Cognitive Development 63 (July-Sept. 2022)
—This . . . review of studies using puppets with children to assess how children perceive and process puppets . . . offers some interesting insights about children but also it may be able to provide some background on child development that is often ignored when we look at adults’ phenomenological interaction with puppets.
—It's a good start on a fundamental aspect of the appeal of puppetry to children (especially younger ones).
—This article gives insight into reactions of young children to puppetry and can be a significant springboard to future research. It was useful to me as a practitioner often working with children to see a study on this topic.
“Puppets Facilitate Attention to Social Cues in Children with ASD”
—A really marvelous start to the long term research needed to try to quantify the puppetry and ASD connection.
—They involved experts in puppetry—something many studies do not. It also acknowledges the limitations and suggests further work. This type of work . . helps to balance our anecdotal experiences . .. Studies like this are an important part of the research ecosystem.
—A model for future research in how puppetry can be used in therapy.
“Bodies Speaking: Embodiment, illness and the poetic materiality of puppetry/object practice”
—Tsaplina examines puppetry through the prism of western science, throwing light on how and why this performance art form has power to communicate and heal.
—Tsaplina is doing significant work arguing for the importance of puppet praxis within medicine. Her writing articulates an understanding of puppetry’s ability to give people a powerful sense of their own embodiment drawn from her engagement as puppeteer with a chronic condition working with the Health Humanities Lab at Duke University.
—Tsaplina calls attention to the way medicine privileges certain kinds of knowledge over others.

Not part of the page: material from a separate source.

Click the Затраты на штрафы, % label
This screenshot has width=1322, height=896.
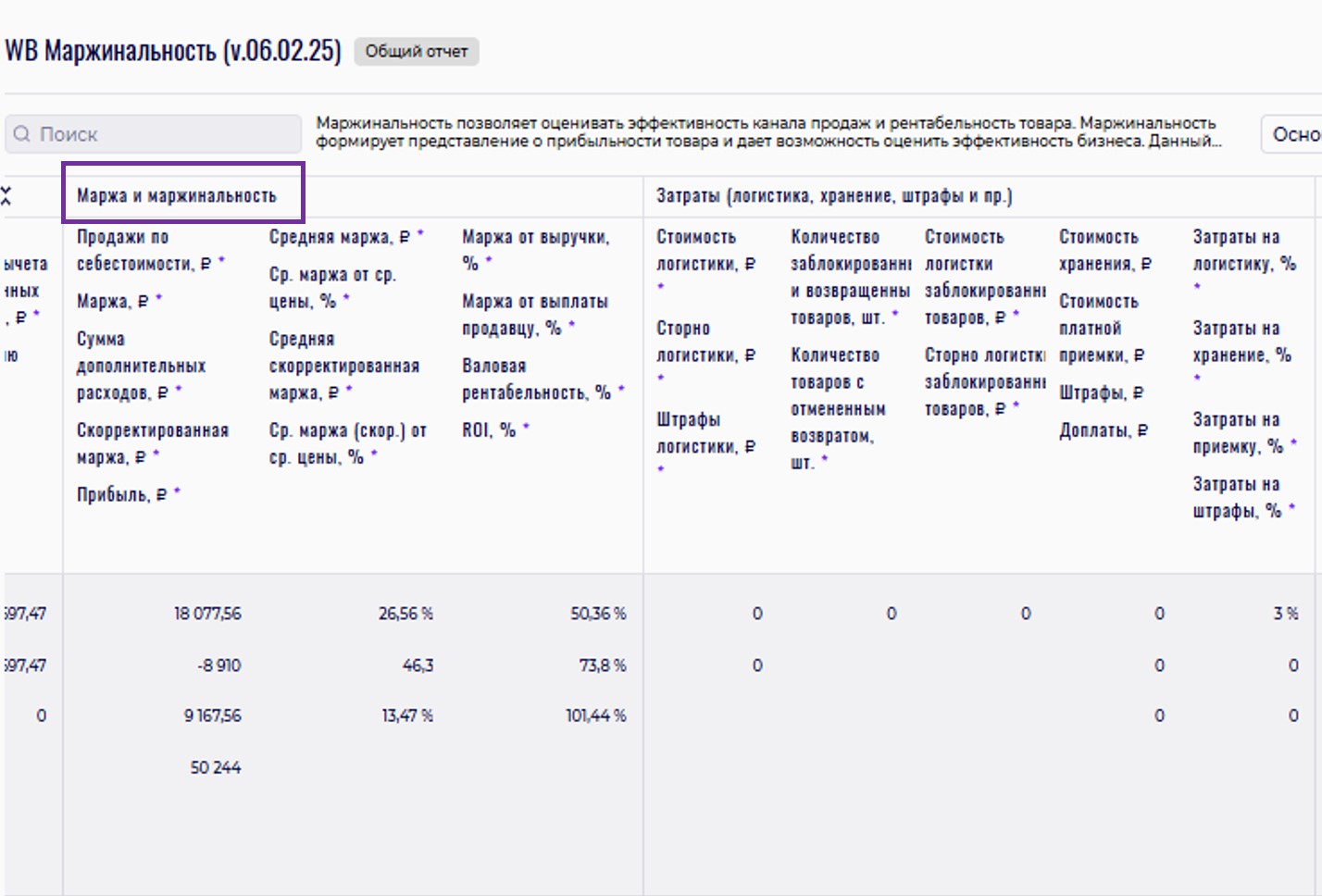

She contributes new framing like “affective bodies” to the conversation.
"Puppetry and the War in Ukraine”
—Ruble‘s writing reflects the rigor of his training, though it remains accessible . .. . The subject is compelling, covering the puppet theaters in Kyiv/Kharkiv, Lviv, and Odesa in the weeks after Russia invaded Ukraine. This is an inspiring account of the way these theaters put their facilities (and even their lives) in the service of their people and, later, resumed performances in whatever way they could to buoy the spirits of their embattled countrymen.
“Prop Culture: The Shakespearean Clown and His Marotte”
—This is a terrific article on the fool’s bauble or marotte, drawing on contemporary textual sources, visual sources, playscripts, and much other evidence to present a full picture of how the marotte functioned in both stage drama and other modes.
—Sheriko’s consideration of the clown’s bauble as puppet (specifically a marotte), is incredibly detailed and well researched.
—A deep dive into the culture of marottes, a little-studied form of European puppet. The author's scholarship is impressive as is her understanding of how puppets operate in practice.
“The Puppet and the Puppet-Master in Ancient Greece: Fragments of an Art Form”
—The author confidently categorizes the different kinds of puppetry, provides vital contextual information on puppetry in ancient Greek society, shows continuities and discontinuities with later forms of European puppetry.
—This presentation is scholarly, clear, and of great use to those researching the history of puppetry through its discussion in Greek classical sources.
—I've never seen this period/region covered so thoroughly and with such depth of sources.
"Special Feature: PIR Review: Four Black American Puppeteers”
—This group of four short biographies of American puppeteers of color appeared, each written by a different author: "Ralph Chessé" (by Kellie Comer)," Pura Teresa Belpré" (by Deniz Khateri), "Gary Jones" (by Hazel Rickard), and "Bruce Cannon" (by Chris Burgess) with editing by Kathy Foley, who wrote a general introduction. The four articles work both as a collection and as individual panegyrics, starting the long-needed historicizing of American puppetry’s deep and heretofore under-researched debt to important artists of color.